Culture : changement et création #5


Comment comprendre la confusion entre culture et civilisation

Le projet de Norbert Elias
Norbert Elias, un sociologue Allemand, a voulu comprendre comment cette notion de culture universelle, ou de civilisation était apparue dans l'histoire Européenne. Elle y est apparue car il s'agit d'une notion nouvelle. En effet, l'Europe du moyen âge ne connaît pas de telle glorification de sa « culture ». Au contraire, elle emprunte chez les arabes, chez les indiens, les chinois. La suprématie européenne n'est pas de mise. Les mœurs y compris dans les classes dirigeantes ne sont pas des plus sophistiqués, comme ce sera le cas par la suite. Alors que s'est-il passé en Europe entre le 14éme et le 16éme siècle, et qui s'accélère jusqu'au 18ème, qui permette de mieux comprendre la constitution de cette idée ?

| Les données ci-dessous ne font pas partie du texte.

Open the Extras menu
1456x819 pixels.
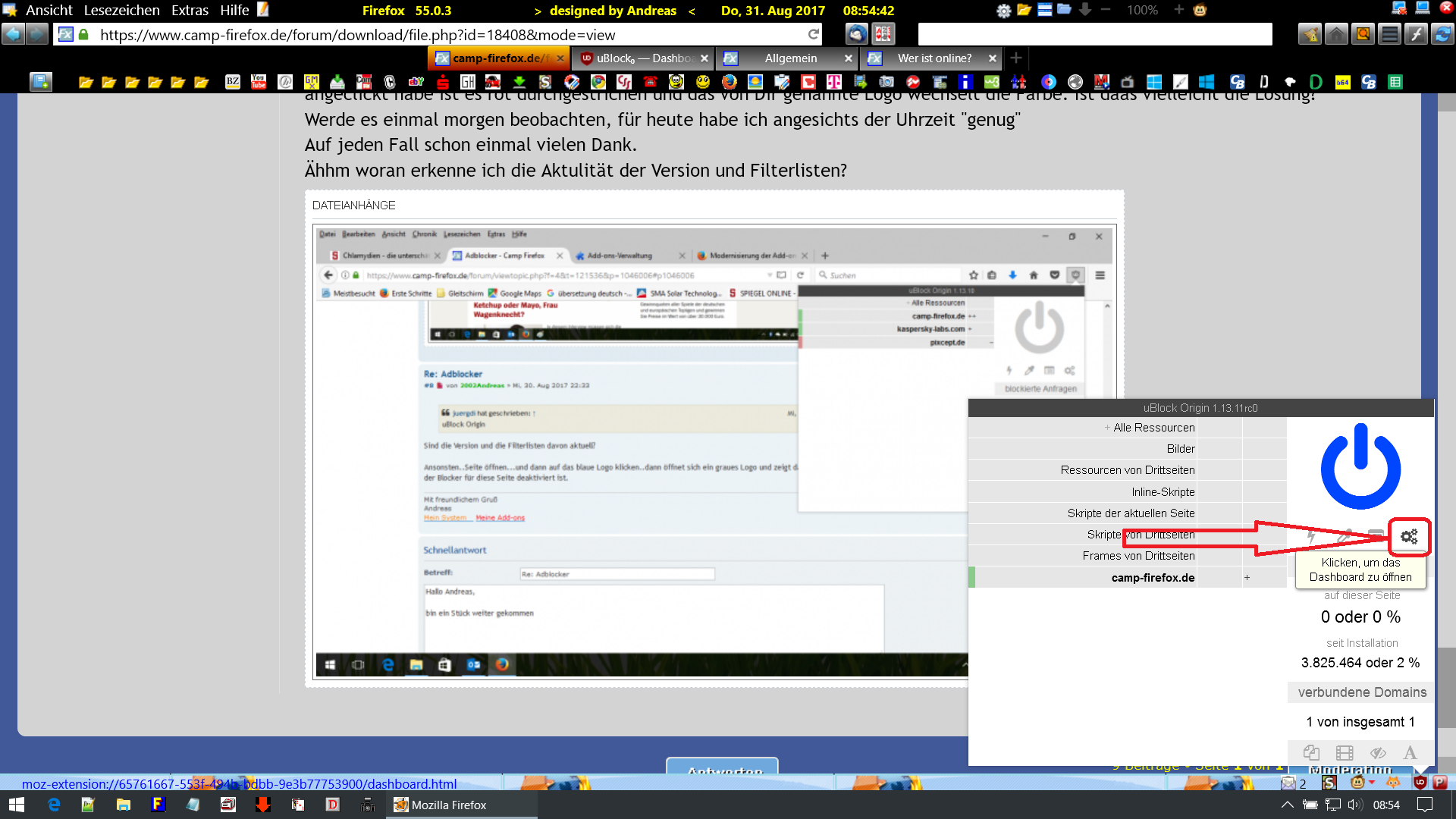190,11
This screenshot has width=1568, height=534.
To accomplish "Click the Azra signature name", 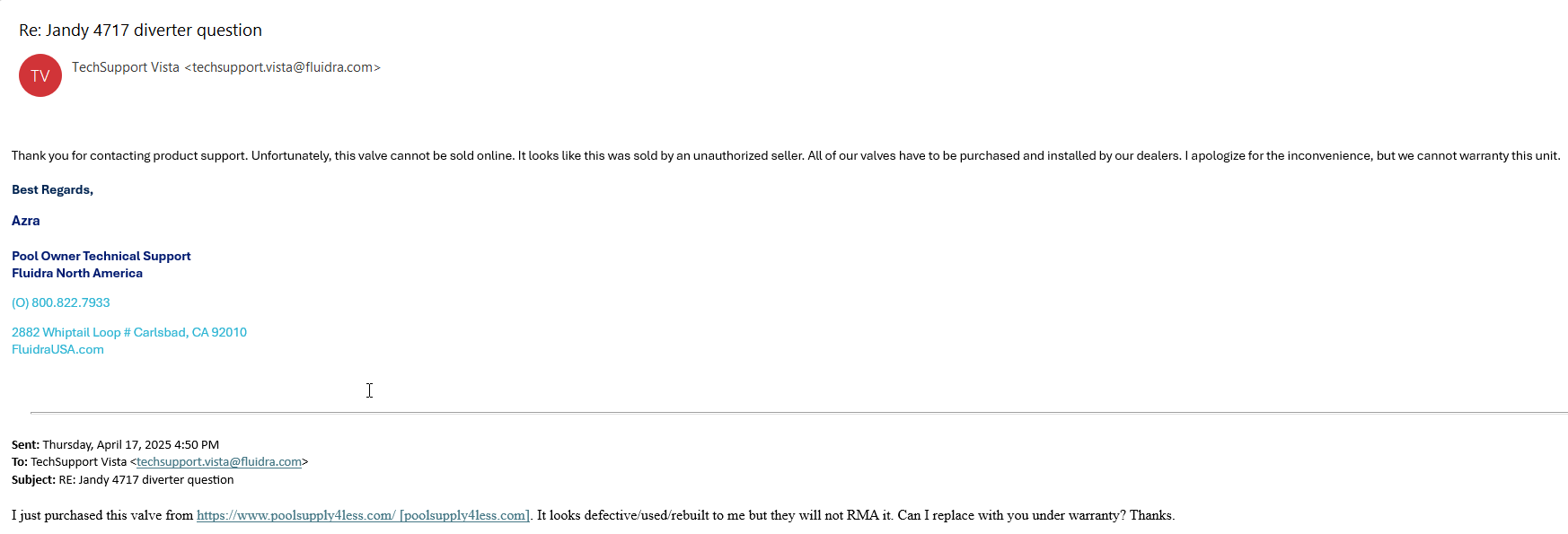I will [x=26, y=221].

L'étude des manières de table

Les manières de table comme indicateur du processus de civilisation :
L'indicateur culturel qu'il a choisi d'étudier est le changement intervenu au niveau des manières de table. Il analyse les manuels de savoir vivre publiés au long de cette époque, montre comment les règles et les préconisations deviennent de plus en plus exigeantes, précises, sophistiquées, compliquées. Il montre comment les changements d'habitudes préconisées sont justifiées par un objectif de civilisation, i.e comment un homme ou une femme civilisé doit se comporter à table. Il montre comment le processus de civilisation consiste en une opération de distinction, des hommes entre eux (ceux qui sont distingués et les autres), de l'Humanité face à la nature (opposition culture nature), de la raison contre la pulsion (opposition psychologique et individuelle du calcul face aux impulsions).

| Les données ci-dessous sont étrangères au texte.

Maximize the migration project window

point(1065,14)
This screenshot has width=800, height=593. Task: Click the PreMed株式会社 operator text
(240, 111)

Mise en évidence du changement
Avant le 14ème siècle, à l'époque de la chevalerie médiévale, on édite pas ou peu de manuels pour se tenir correctement à table. On a l'habitude de manger avec les mains, les manières sont désinvoltes.
Ainsi à partir du 14eme siècle les recommandations au sujet des manières de table commence à évoluer mais elles restent toutefois encore assez rudimentaires : il ne faut pas faire de bruit en mangeant, il ne faut pas renifler, il ne faut pas cracher sur la table ou se moucher dans la nappe... Il faut dire qu'au moyen âge les classes dirigeantes, les nobles, les seigneurs sont des militaires qui mènent une vie assez rude, aventurière, ils vivent souvent à la campagne (les châteaux forts n'étaient pas d'un grand confort). Ils prêtent assez peu d'attention à ce qu'on appelle le savoir vivre. Pourtant quelques générations plus tard, ces mêmes personnages, leurs descendants auront quitté leurs tenues militaires, changé leurs manières, s'apprêteront d'une manière de plus en plus élaborée pour paraître en société, adoptant des attitudes et des comportements de plus en plus étudiés, précieux, comme le montre par exemple le film ridicule. Alors pourquoi ?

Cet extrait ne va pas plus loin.